#### [Document extract]
-----

AVACS

Automatic Verification and Analysis of Complex Systems


General Information

This project addresses the rigorous mathematical analysis of models of complex safety critical computerized systems, such as aircrafts, trains, cars, or other artifacts, whose failure can endanger human life. Our aim is to raise the state of the art in automatic verification and analysis techniques (v&a) from its current level, where it is applicable only to isolated facets (concurrency, time, continuous control, stability, dependability, mobility, data structures, hardware constraints, modularity, levels of refinement), to a level allowing a comprehensive and holistic verification of such systems.

  • We will investigate the mathematical models and their interrelationship as they arise at the various levels of design of safety critical computerized systems. These models range from classical non-deterministic transition systems to probabilistic, real-time, and hybrid system models.
  • We will, in particular, deal with the complete range of time-models needed to support the development of concrete systems, and the transition between them. This includes the determination of safe sampling rates in plant control as well as the transition between virtual time models and physical execution time.
  • We will also address a wide range of system structures in this application domain. These range from models of distributed target architectures (such as hierarchical bus-structures connecting multiple electronic control units) to task models (depicting hierarchical task structures with communication and timing requirements) to specification models of electronic control units (such as a controller enforcing a speed-profile) to system models (e.g. of the electronic on-board train systems) to inter-system specification models (e.g. for coordination of train movements).

Today's v&a technology at best addresses isolated points in this space of models. The proposed project sets out to develop automatic verification techniques covering the entire space. It is our firm belief that by improving and better automating base verification methods (such as abstract interpretation, SAT solvers, symbolic model checking, abstraction techniques, linear programming, constraint solving, Lyapunov functions, automatic decision procedures for relevant first-order theories, automata based verification, heuristic search) and by integrating them in a deep and focused manner we will be able to achieve a dramatic increase in the complexity of models amenable to automatic verification. (By complexity we mean both system size as well as logical complexity as induced by the interferences between the various facets of the system.) By identifying new, as well as by exploiting well-established design and modeling paradigms (mathematically reflected by decomposition theorems that break down complex systems into manageable sub-systems and facets), the combination of the individual, complementing automated verification techniques will deliver synergies that we do not see in present verification systems.

-----

#### [Dataset excerpts]
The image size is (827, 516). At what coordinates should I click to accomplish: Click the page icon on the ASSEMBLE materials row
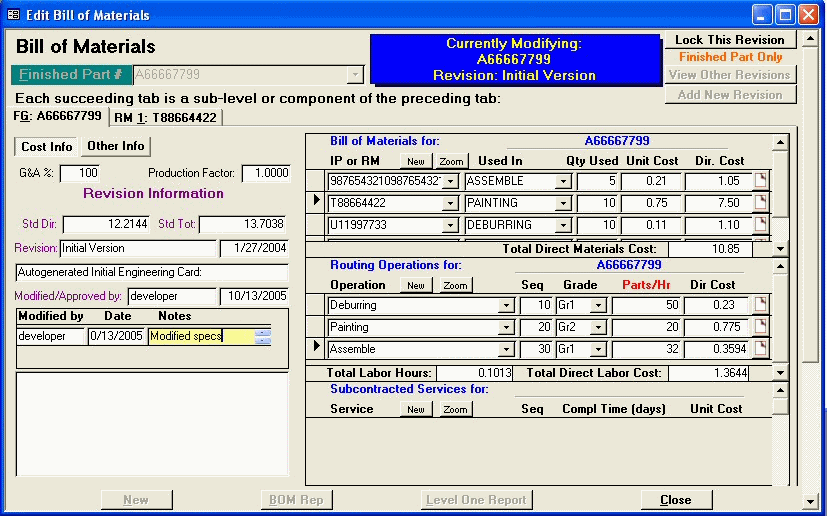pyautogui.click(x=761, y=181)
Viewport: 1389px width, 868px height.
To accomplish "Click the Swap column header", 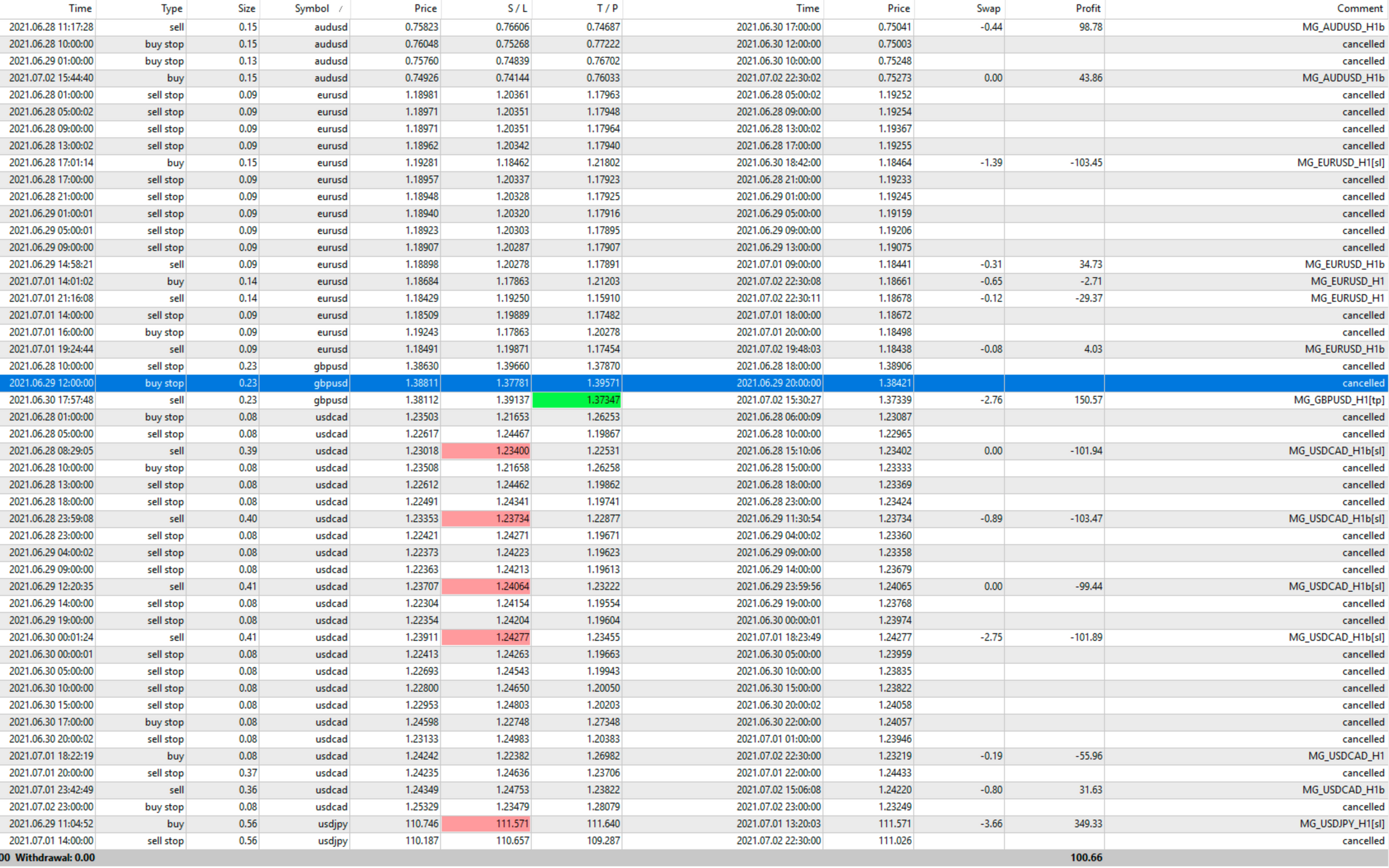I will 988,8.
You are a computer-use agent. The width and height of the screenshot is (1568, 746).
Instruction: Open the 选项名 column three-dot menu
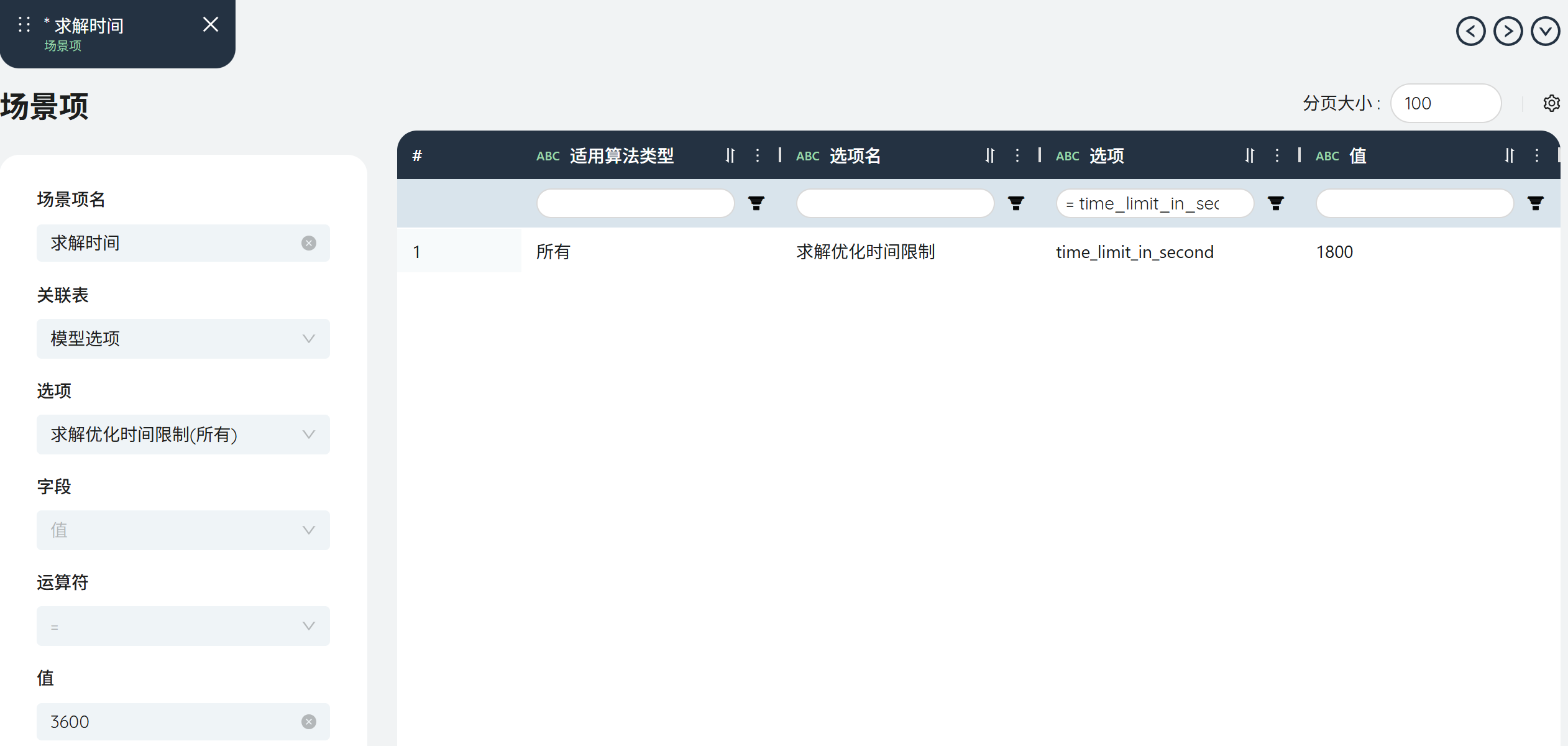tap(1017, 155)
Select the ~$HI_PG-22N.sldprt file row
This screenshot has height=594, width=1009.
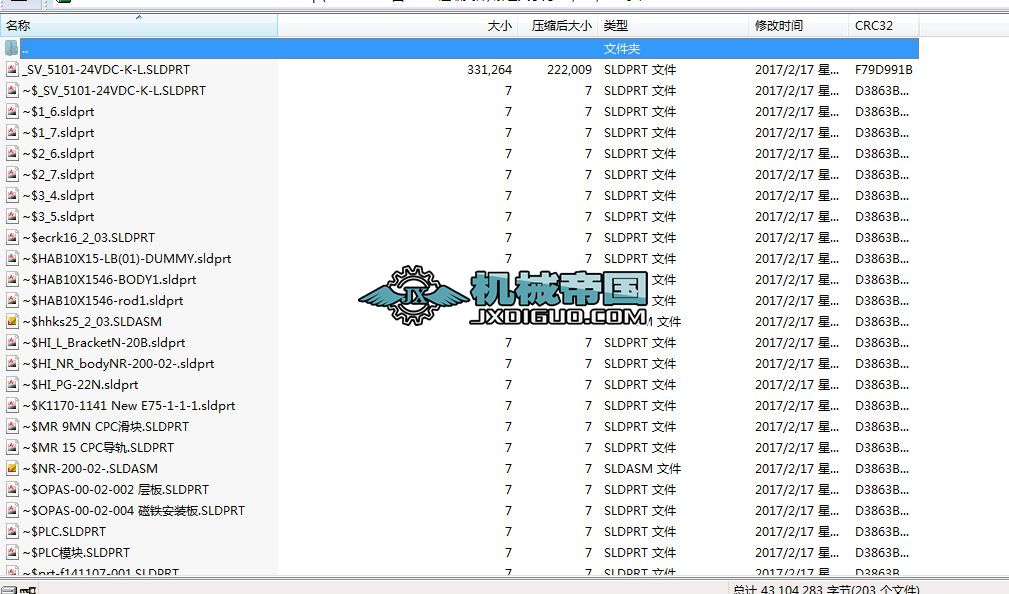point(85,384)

-----

#### [Required task 1]
Answer these questions from the AVACS project description above:
(a) Which kinds of models does the first bullet point list as the range from which the mathematical models extend?
(b) What two things does the project description say it means by complexity?
(c) What example does it give of a specification model of an electronic control unit?
#### [Required task 2]
Write out the passage of the AVACS project description above, everything from "General Information" down to "of such systems.", with no changes.
#### [Required task 3]
Continue the AVACS project description from where it stops.

#### [Task answer 1]
(a) The models range from classical non-deterministic transition systems to probabilistic, real-time, and hybrid system models.
(b) It means both system size and logical complexity as induced by the interferences between the various facets of the system.
(c) A controller enforcing a speed-profile.

#### [Task answer 2]
General Information

This project addresses the rigorous mathematical analysis of models of complex safety critical computerized systems, such as aircrafts, trains, cars, or other artifacts, whose failure can endanger human life. Our aim is to raise the state of the art in automatic verification and analysis techniques (v&a) from its current level, where it is applicable only to isolated facets (concurrency, time, continuous control, stability, dependability, mobility, data structures, hardware constraints, modularity, levels of refinement), to a level allowing a comprehensive and holistic verification of such systems.

#### [Task answer 3]
Project Area R - Real-Time Systems

Real-time systems are systems that interact with their environment in such a way that for certain inputs the corresponding outputs have to occur within given time bounds. Many embedded systems, in particular those in safety critical applications, are of this type. The practical importance of this class of systems has led to a large body of research on the specification, verification and analysis of real-time systems.
Analysis and verification of real-time systems is based on computational models of such systems. Models with continuous time are close to the physical world and are well suited for dealing with the requirement and specification level; their automatic verification is performed using tools based on timed automata with real-valued clocks. To gain in efficiency also models with discrete time are considered; their automatic verification is performed using classical approaches to temporal logic model checking. At the level of machine real-time systems are modeled as set of tasks that need to be scheduled to meet the required deadlines.
While these real-time models have led to powerful analysis and verifications techniques, they turn out to be too idealistic or too simplistic to deal with the challenges of high-level specification languages, highly concurrent systems, and the intricacies of distributed computer architectures.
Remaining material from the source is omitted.